Er war auch schon zu sehen. "Das habe ich mir doch gleich gedacht, das sind ja Gartenspitzmäuse", sagte Frau Neumann. "Guck doch mal, wie niedlich das aussieht. Vorn marschiert die Mäusemutter und dahinter die sechs Mäusekinder. Dabei bilden die kleinen Mäuschen Ketten, indem sie sich gegenseitig am Schwanz festbeißen, aber nicht am Ende, sondern am Anfang des Schwanzes, am Schwanzwurzelfell. Daher dachtest Du, es sei ein Riesentausendfüßler".
"Wie kommt es dann, dass ich einen Riesentausendfüßler mit zwei Schwänzen gesehen habe?", flüsterte ich.
"Manchmal kommt es vor, dass die Mäuschen Doppelketten bilden. Dann marschiert die Mäusemutter voran und die Mäusekinder in zwei Reihen hinterher, sich gegenseitig am Schwanz festbeißend. Das sieht natürlich so aus, als ob der Riesentausendfüßler zwei Schwänze hätte. Komm, wir gehen, wir wollen die Mäuschen in Ruhe lassen", sagte Frau Neumann leise.

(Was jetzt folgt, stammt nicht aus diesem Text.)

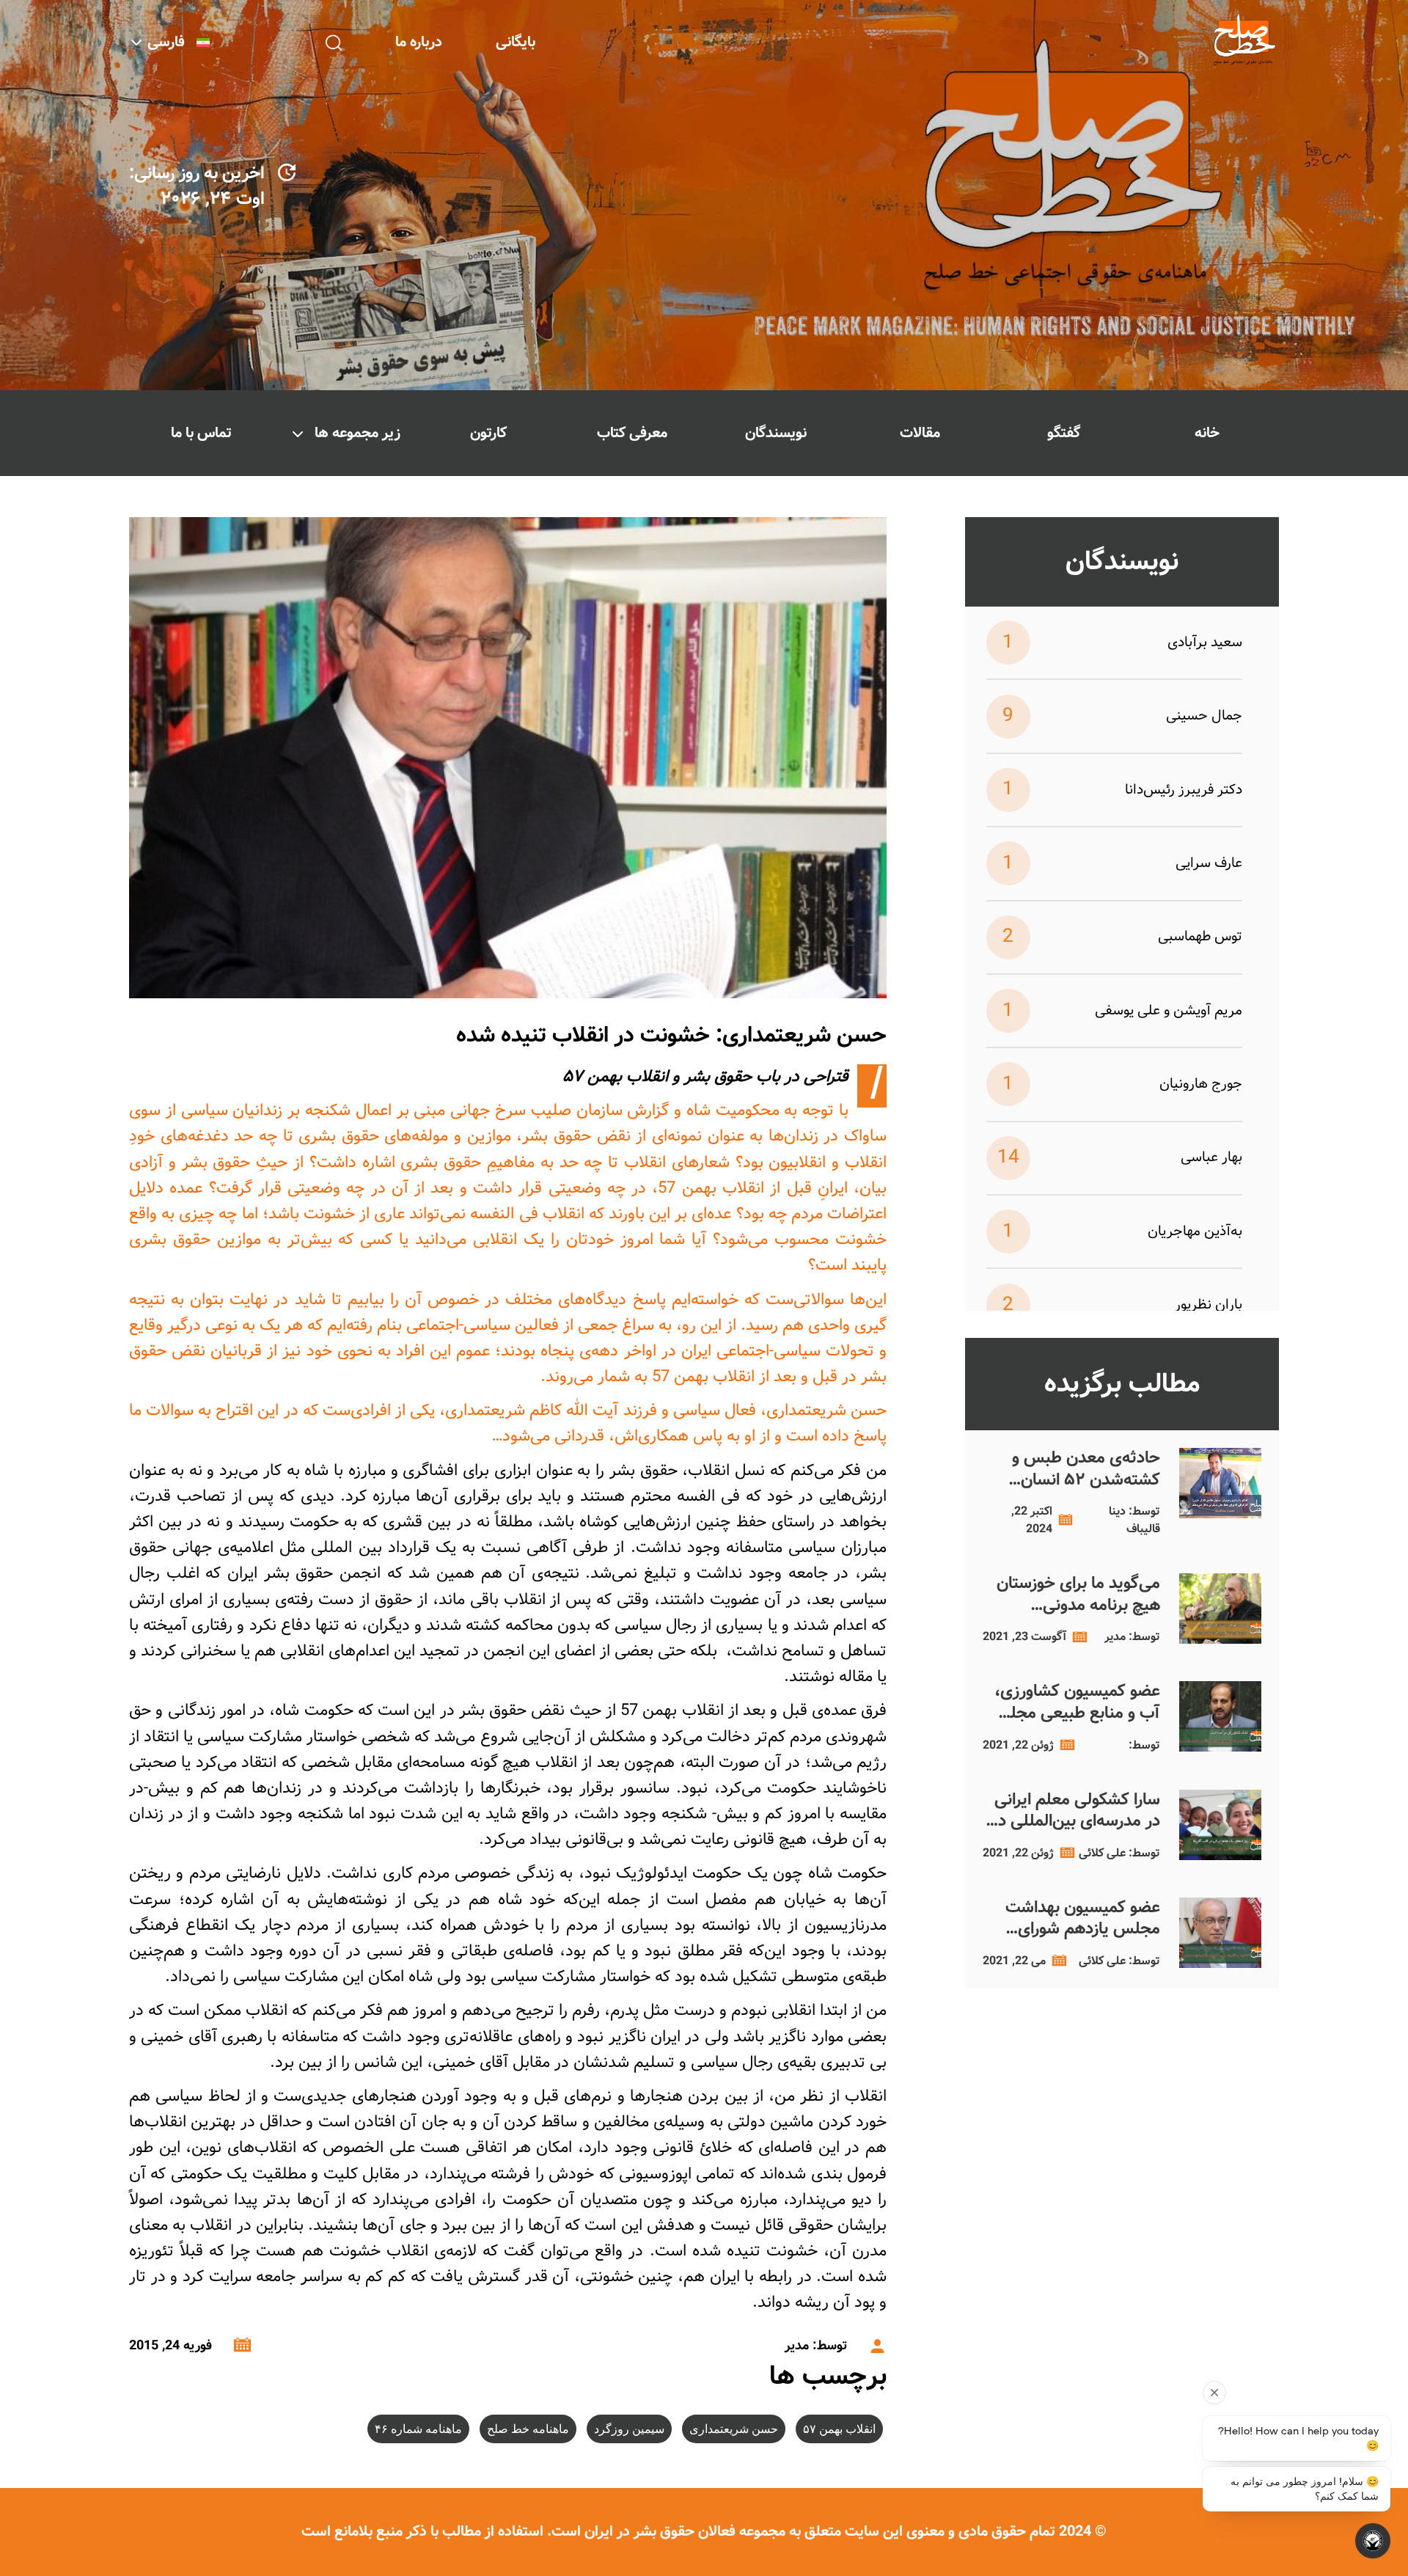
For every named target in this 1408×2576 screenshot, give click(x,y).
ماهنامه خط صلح (528, 2429)
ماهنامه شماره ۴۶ (418, 2429)
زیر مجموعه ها (357, 433)
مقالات (920, 433)
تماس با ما (201, 433)
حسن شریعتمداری (733, 2429)
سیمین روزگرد (629, 2429)
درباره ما (418, 42)
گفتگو (1063, 433)
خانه (1207, 433)
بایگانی (515, 42)
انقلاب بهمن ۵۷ (839, 2429)
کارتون (488, 433)
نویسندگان (776, 433)
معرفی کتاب (632, 433)
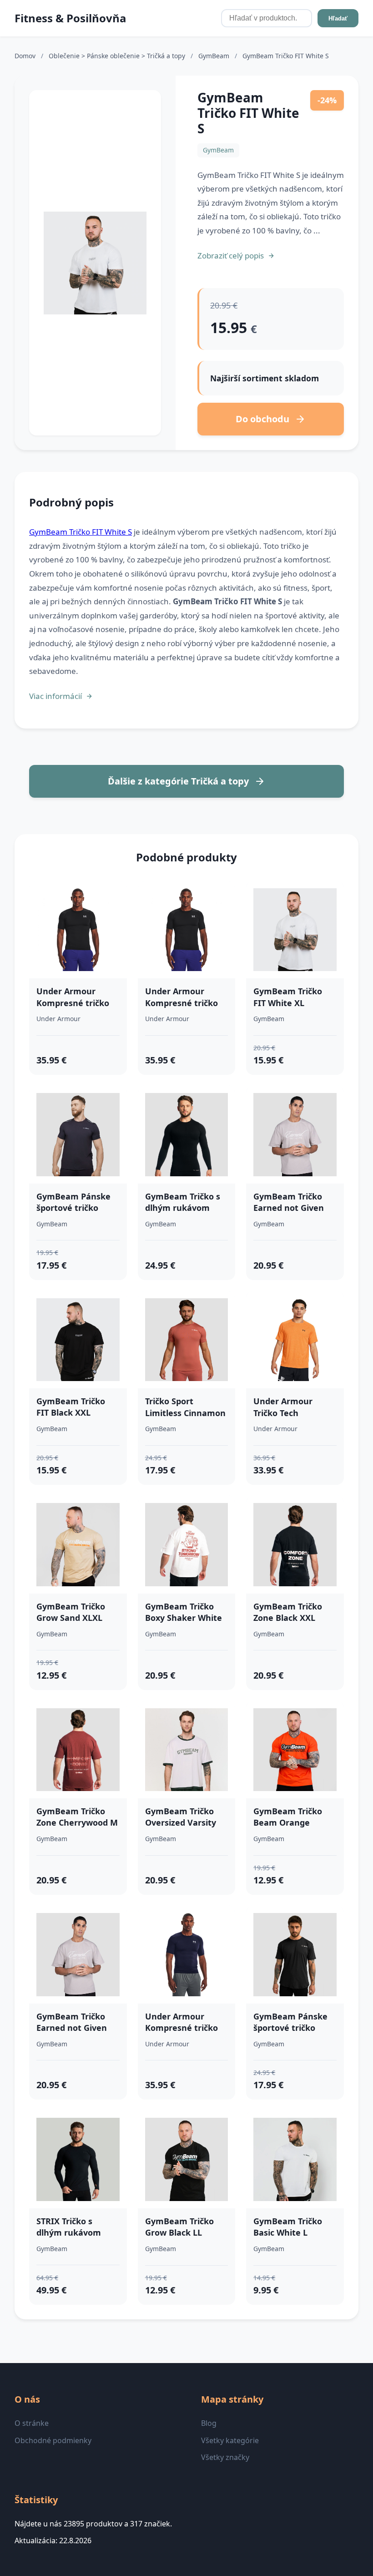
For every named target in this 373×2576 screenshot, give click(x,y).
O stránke (32, 2423)
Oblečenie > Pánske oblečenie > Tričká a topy (118, 55)
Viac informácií (55, 696)
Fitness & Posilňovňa (70, 17)
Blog (209, 2423)
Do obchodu (262, 419)
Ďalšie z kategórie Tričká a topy (178, 781)
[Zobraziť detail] (95, 262)
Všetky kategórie (230, 2440)
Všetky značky (225, 2457)
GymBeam (214, 55)
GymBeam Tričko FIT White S (80, 531)
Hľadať (338, 18)
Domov (25, 55)
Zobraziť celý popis (230, 255)
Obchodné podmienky (53, 2440)
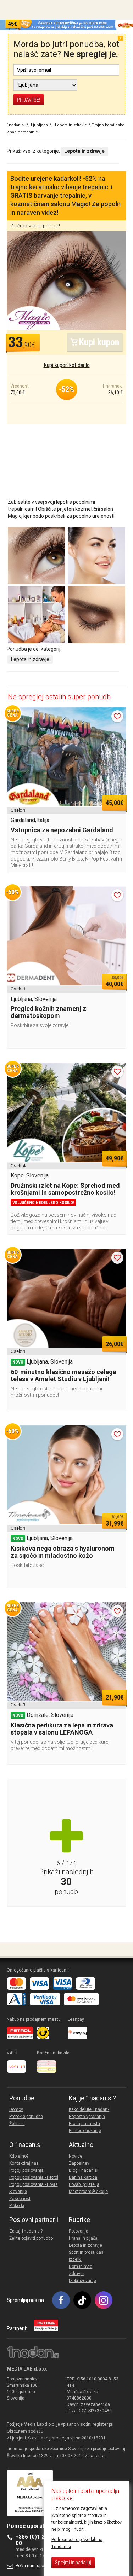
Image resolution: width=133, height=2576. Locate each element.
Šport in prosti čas (86, 2252)
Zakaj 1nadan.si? (26, 2231)
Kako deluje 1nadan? (89, 2109)
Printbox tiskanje (85, 2130)
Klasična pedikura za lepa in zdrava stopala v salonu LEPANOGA (62, 1728)
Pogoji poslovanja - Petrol (33, 2177)
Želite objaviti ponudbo (31, 2238)
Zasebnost (20, 2198)
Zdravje (76, 2273)
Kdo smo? (18, 2156)
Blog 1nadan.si (83, 2170)
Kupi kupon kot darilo (67, 365)
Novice (75, 2156)
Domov (16, 2109)
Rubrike (79, 2219)
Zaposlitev (79, 2163)
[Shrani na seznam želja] (117, 716)
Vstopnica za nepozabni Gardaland (62, 830)
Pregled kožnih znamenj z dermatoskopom (48, 1012)
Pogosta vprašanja (87, 2116)
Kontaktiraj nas (24, 2163)
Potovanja (78, 2231)
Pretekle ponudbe (26, 2116)
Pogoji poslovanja (26, 2170)
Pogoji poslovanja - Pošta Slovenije (33, 2188)
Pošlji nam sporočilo (35, 2565)
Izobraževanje (82, 2280)
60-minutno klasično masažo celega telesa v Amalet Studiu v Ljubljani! (63, 1375)
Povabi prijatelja (84, 2184)
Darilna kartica (83, 2177)
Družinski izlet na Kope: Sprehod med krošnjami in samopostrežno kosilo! (65, 1189)
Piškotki (16, 2205)
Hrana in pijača (83, 2238)
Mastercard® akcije (88, 2191)
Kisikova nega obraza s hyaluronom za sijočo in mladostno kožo (63, 1552)
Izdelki (75, 2259)
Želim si (17, 2123)
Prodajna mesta (84, 2123)
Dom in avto (80, 2266)
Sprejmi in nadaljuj (73, 2562)
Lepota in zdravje (30, 659)
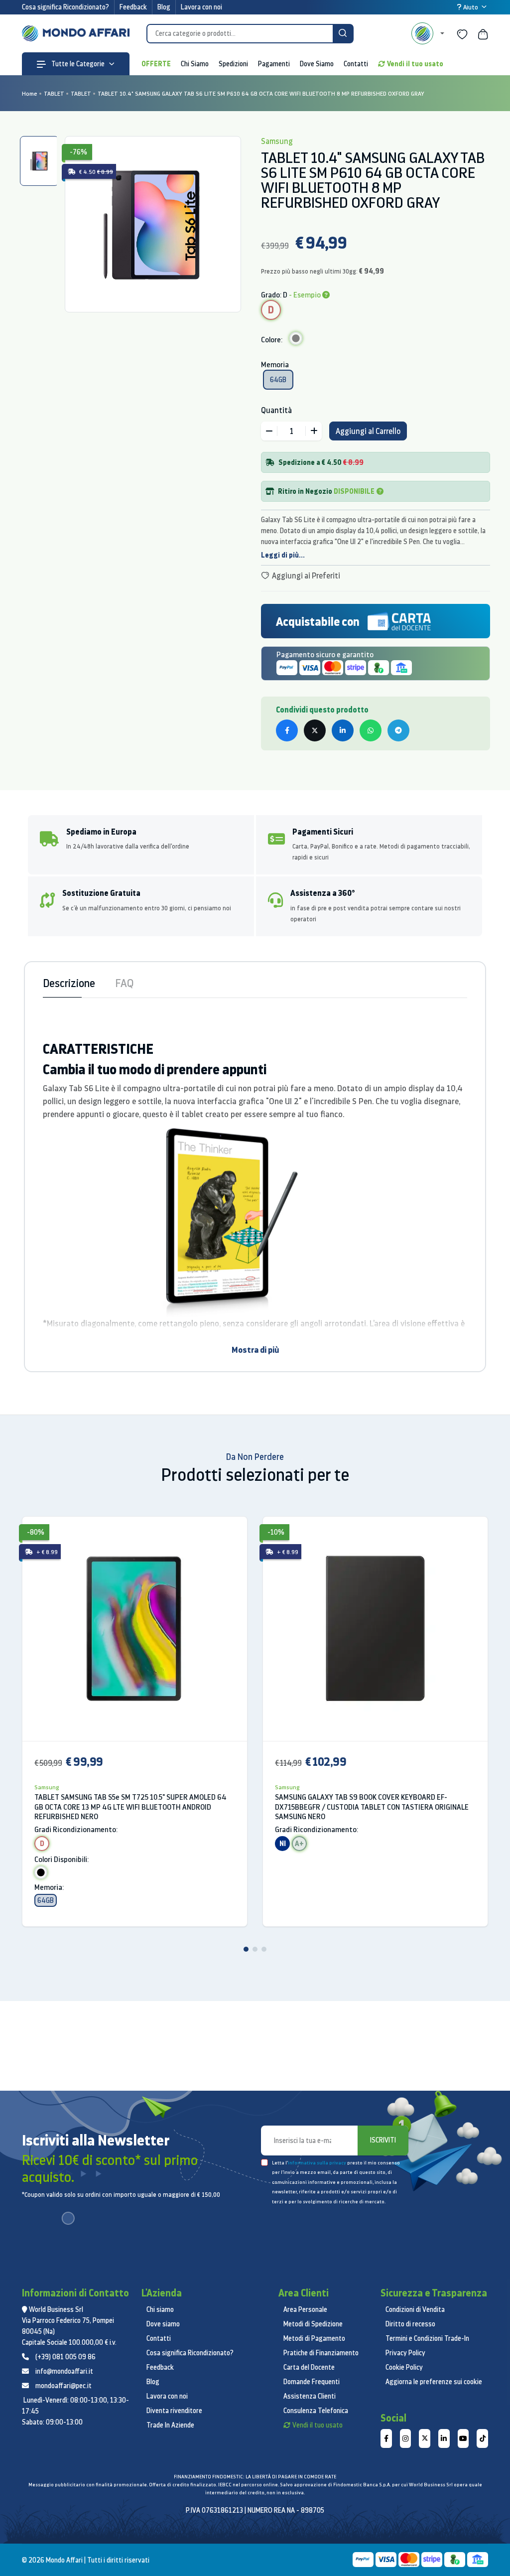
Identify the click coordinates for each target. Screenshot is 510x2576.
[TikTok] (482, 2438)
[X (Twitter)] (424, 2438)
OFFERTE (156, 63)
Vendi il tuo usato (415, 63)
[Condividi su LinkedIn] (343, 730)
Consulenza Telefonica (315, 2410)
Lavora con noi (201, 6)
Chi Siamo (195, 63)
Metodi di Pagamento (314, 2338)
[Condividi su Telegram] (398, 730)
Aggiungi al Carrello (368, 431)
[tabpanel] (153, 224)
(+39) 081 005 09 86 (65, 2356)
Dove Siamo (317, 63)
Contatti (356, 63)
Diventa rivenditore (174, 2410)
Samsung (46, 1787)
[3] (263, 1949)
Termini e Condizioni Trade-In (427, 2338)
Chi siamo (160, 2309)
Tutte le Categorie (77, 63)
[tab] (39, 161)
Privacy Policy (405, 2352)
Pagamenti (274, 63)
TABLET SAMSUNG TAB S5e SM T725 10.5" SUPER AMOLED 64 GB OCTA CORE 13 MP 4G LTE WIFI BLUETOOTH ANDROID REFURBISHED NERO (130, 1807)
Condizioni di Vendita (415, 2309)
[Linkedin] (444, 2438)
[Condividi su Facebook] (287, 730)
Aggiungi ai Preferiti (305, 575)
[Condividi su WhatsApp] (371, 730)
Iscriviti (383, 2140)
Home (29, 93)
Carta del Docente (309, 2367)
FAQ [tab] (124, 983)
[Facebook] (386, 2438)
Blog (163, 6)
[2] (255, 1949)
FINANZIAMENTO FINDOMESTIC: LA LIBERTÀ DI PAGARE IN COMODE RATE (255, 2476)
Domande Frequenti (311, 2381)
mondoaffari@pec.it (63, 2385)
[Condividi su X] (315, 730)
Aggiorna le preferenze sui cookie (433, 2381)
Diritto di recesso (410, 2323)
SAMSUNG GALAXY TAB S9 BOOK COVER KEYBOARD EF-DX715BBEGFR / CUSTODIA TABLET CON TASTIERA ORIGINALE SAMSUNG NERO (372, 1807)
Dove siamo (163, 2323)
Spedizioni (233, 63)
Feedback (133, 6)
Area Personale (305, 2309)
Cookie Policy (404, 2367)
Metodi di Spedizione (313, 2323)
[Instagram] (405, 2438)
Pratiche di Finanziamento (321, 2352)
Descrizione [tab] (69, 983)
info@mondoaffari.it (64, 2371)
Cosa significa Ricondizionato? (65, 6)
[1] (246, 1949)
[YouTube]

In der folgenden Unterrichtsstunde berichtete Frau Neumann über unser Erlebnis mit den Gartenspitzmäusen. Meine Klassenkameraden staunten, dass es so etwas gibt und beneideten mich darum, dass ich diese Mäuseketten gesehen hatte.
Danach musste unsere Lehrerin viele Fragen beantworten.
"Warum halten sich die Gartenspitzmäuse gegenseitig am Schwanz fest?“, fragte Katrin. "Weil sie in den ersten Tagen nach ihrer Geburt sehr schlecht sehen können".
"Was fressen die Gartenspitzmäuse?", fragte Ines. "Sie fressen besonders gern Insekten". "Also dann sind sie meistens nützlich", entgegnete Ines. "Ja, das stimmt, das hast Du richtig erkannt", sagte Frau Neumann.
Ralf sprach: "Wir sprechen über alles mögliche, aber wie die Gartenspitzmaus aussieht, welche Farbe ihr Fell hat, das wissen wir noch nicht.". "Ihr Rücken ist braungrau und ihr Bauch sieht hellgrau oder gelblich aus".
"Wie viele Junge bekommt eine Mäusemutter?", wollte Elias wissen. "So fünf oder sechs, manchmal können es auch neun sein. Ihr könnt euch ja dann selbst vorstellen, wie lang solch ein Riesentausendfüßler sein würde." Meine Klassenkameraden lachten und auch ich musste laut lachen, aber weniger über unsere Lehrerin, sondern über mich. Ich war vielleicht ein Angsthase gewesen, dachte ich bei mir.